READING PASSAGE →
Tensor quantization type enumeration:
  • NONE: Non-quantized type
  • SCALE: Linear scale quantization (scale + zero_point)
Example
from hbm_runtime import hbDNNQuantiType
print(hbDNNQuantiType.SCALE) # Output: hbDNNQuantiType.SCALE

Class Reference

HB_HBMRuntime

Model runtime class that loads one or multiple HBM model files and provides inference execution interfaces.

Constructor
  • Function signature

    HB_HBMRuntime(model_file: str)
    HB_HBMRuntime(model_files: List[str])
  • Parameters

    ParameterTypeDescription
    model_filestrPath to the HBM model file
    model_filesList[str]Paths to multiple HBM model files (for multi-model loading)
  • Return value

    Class instance

  • Example

    from hbm_runtime import HB_HBMRuntime

    model = HB_HBMRuntime("model.hbm")
    # Or load multiple models:
    model = HB_HBMRuntime(["model1.hbm", "model2.hbm"])
Attributes

All attributes listed below are read-only.

  • version: str

    • Description:
      • Retrieves the library version number.
    • Structure:
      • str: Version number string.
      • Example:
        print("Version:", HB_HBMRuntime.version)
  • model_names: List[str]

    • Description:
      • List of loaded model names.
    • Structure:
      • List[str]: List of model names.
    • Example:
      print(model.model_names)

JOB →
Carry on the hbm_runtime API reference from the point where it stops.

DATASET EXCERPT →
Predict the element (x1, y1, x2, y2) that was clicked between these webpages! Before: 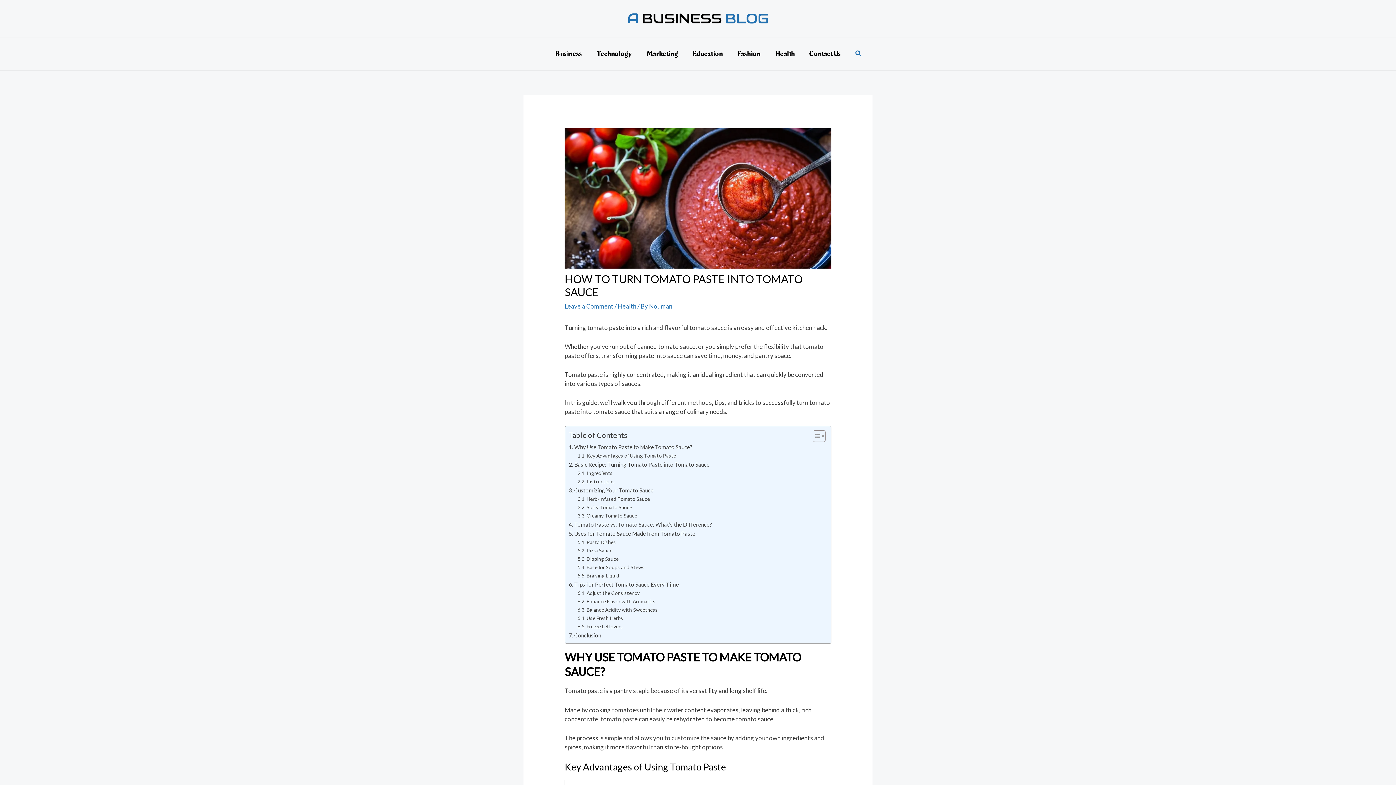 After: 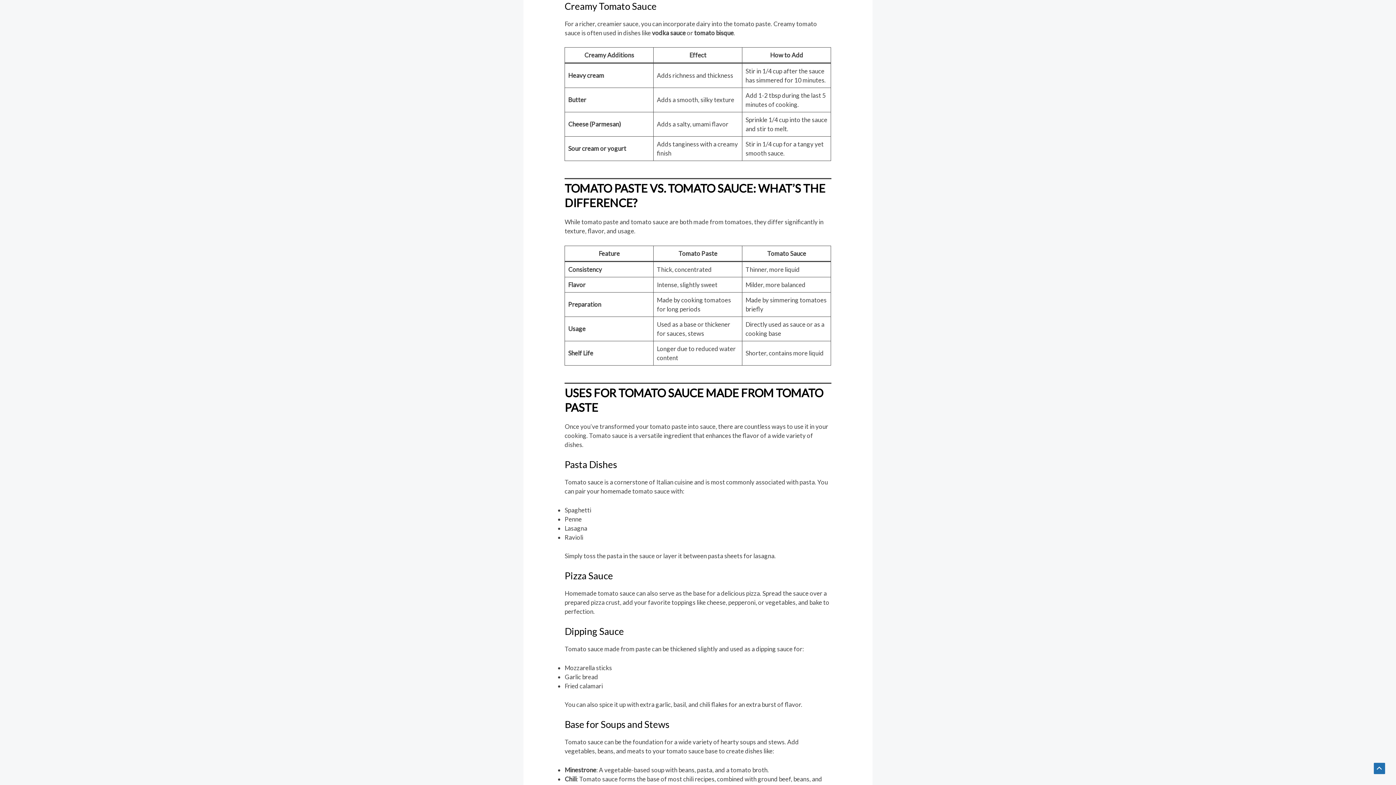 Action: bbox: (577, 512, 637, 520) label: Creamy Tomato SaucePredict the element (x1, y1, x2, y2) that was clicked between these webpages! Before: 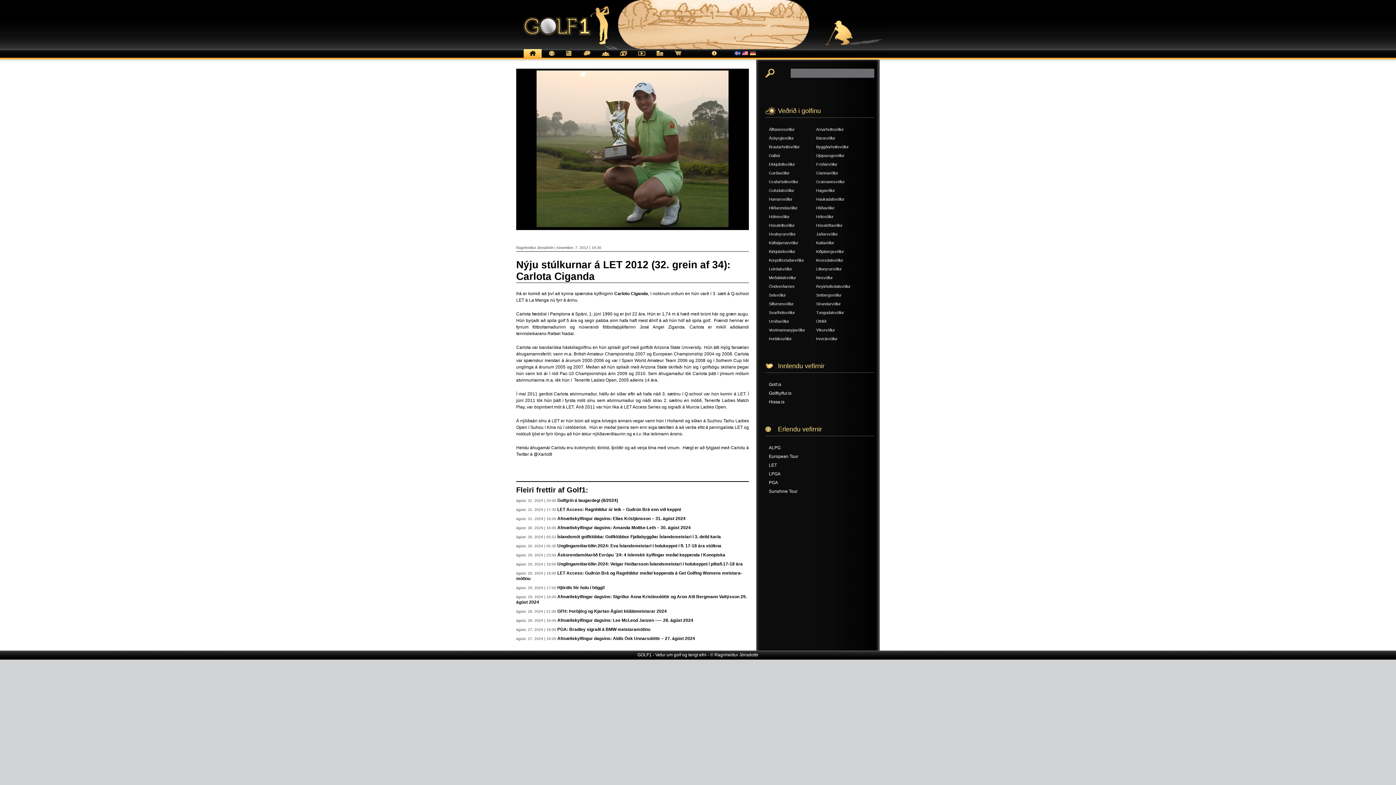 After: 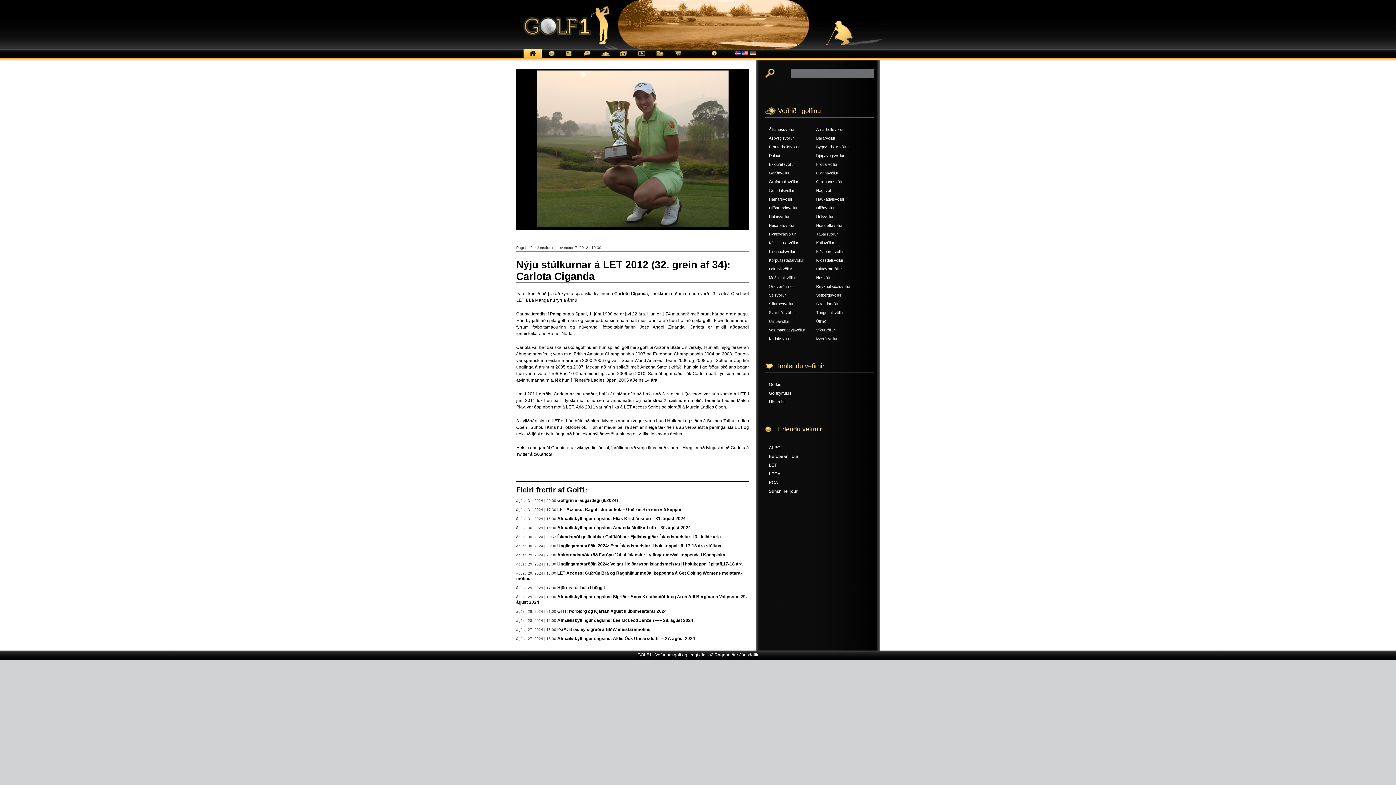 Action: label: Leirdalsvöllur bbox: (769, 266, 792, 271)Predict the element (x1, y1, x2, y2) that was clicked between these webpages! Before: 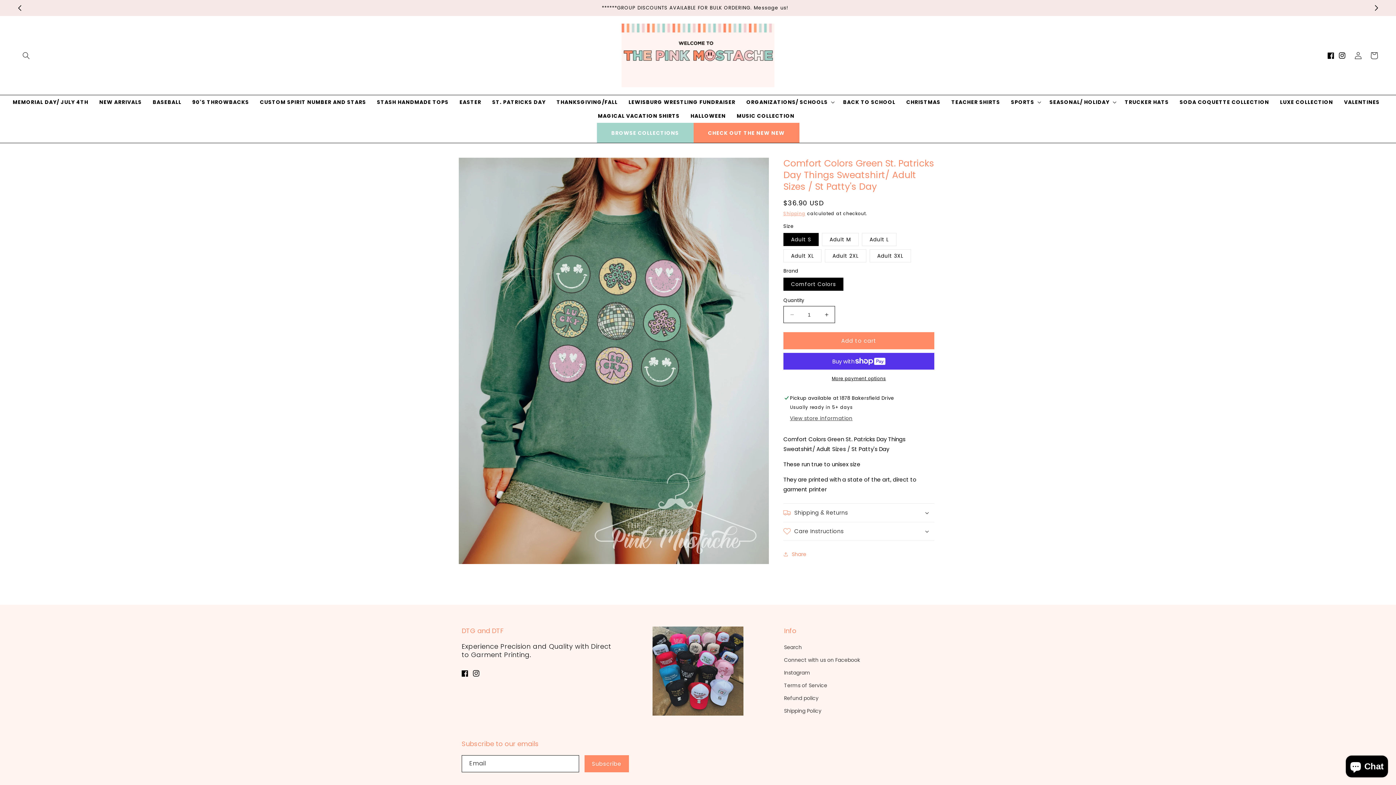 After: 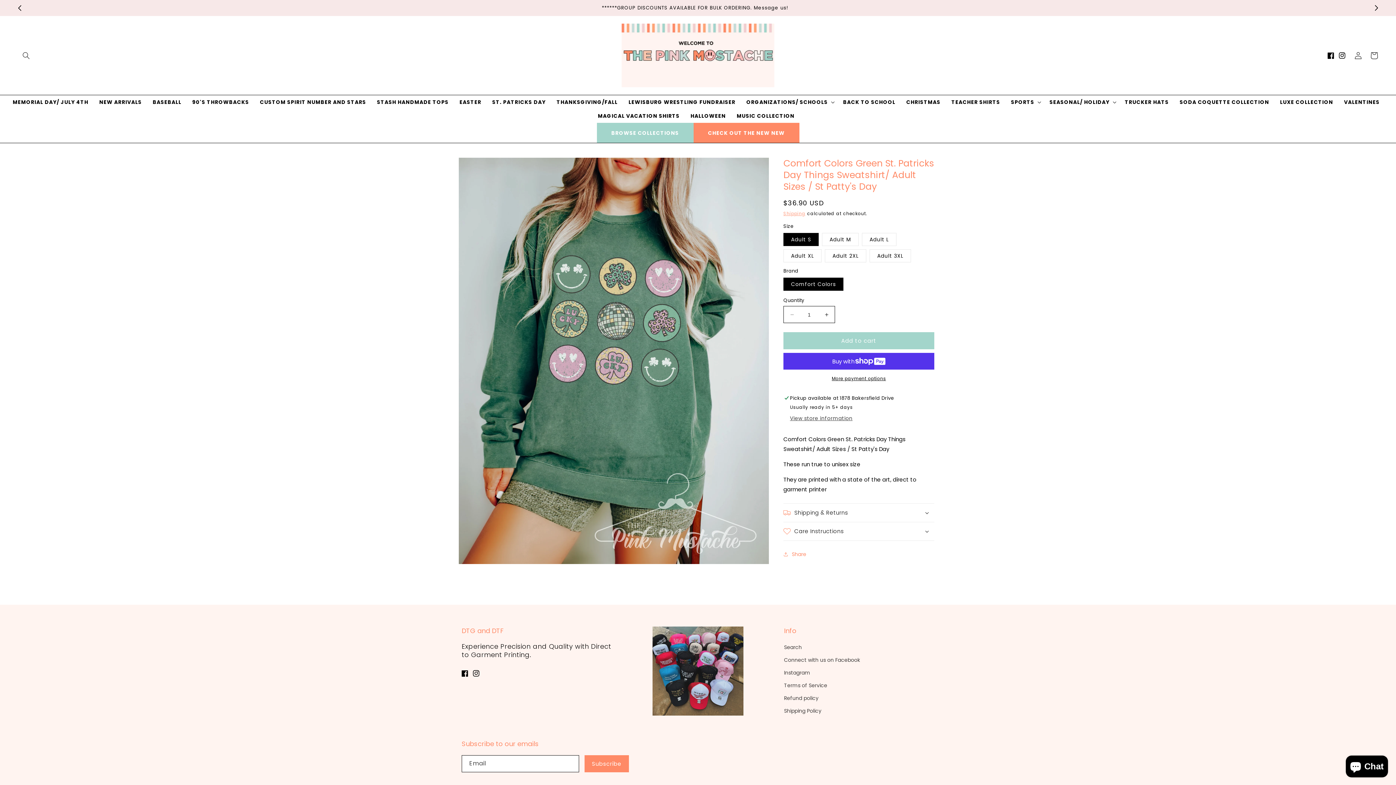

RESPONSE TO THE TASK →
      # Output: ['model_1', 'model_2']
  • model_count: int

    • Description:
      • Number of loaded models.
    • Structure:
      • int: Number of loaded models.
    • Example:
      print(model.model_count)
      # Output: 2
  • model_descs: Dict[str, str]

    • Description:
      • Description information for each model (embedded notes from the model).
    • Structure:
      • Dict[str, str]: Keys are model names; values are overall model descriptions, typically provided by the compiler.
    • Example:
      # Print descriptions for all models
      print(model.model_descs)
      # Output: {'yolov5x_672x672_nv12': 'Image classification model based on ResNet-18.'}
  • hbm_descs: Dict[str, str]

    • Description:
      • Annotation or metadata information from each HBM file.
    • Structure:
      • Dict[str, str]: Keys are HBM filenames (e.g., "resnet18"); values are annotation or metadata strings from the HBM file.
    • Example:
      # Print description information for all model files
      print(model.hbm_descs)
      # Output: {'/opt/hobot/model/s100/basic/yolov5x_672x672_nv12.hbm': 'xxx'}
  • input_counts: Dict[str, int]

    • Description:
      • Number of input tensors for each model.
    • Structure:
      • Dict[str, int]: Keys are model names; values are the number of input tensors for the corresponding model.
    • Example:
      # Print description information for all model files
      print(model.input_counts)
      # Output: {'yolov5x_672x672_nv12': 2}
  • input_names: Dict[str, List[str]]

    • Description:
      • List of input tensor names for each model.
    • Structure:
      • Outer Dict[str, ...]: Keys are model names.
      • Inner List[str]: List of input tensor names for the model.
    • Example:
      print(model.input_names)
      # Output: {'yolov5x_672x672_nv12': ['data_y', 'data_uv']}
  • input_descs: Dict[str, Dict[str, str]]

    • Description:
      • Description for each input tensor.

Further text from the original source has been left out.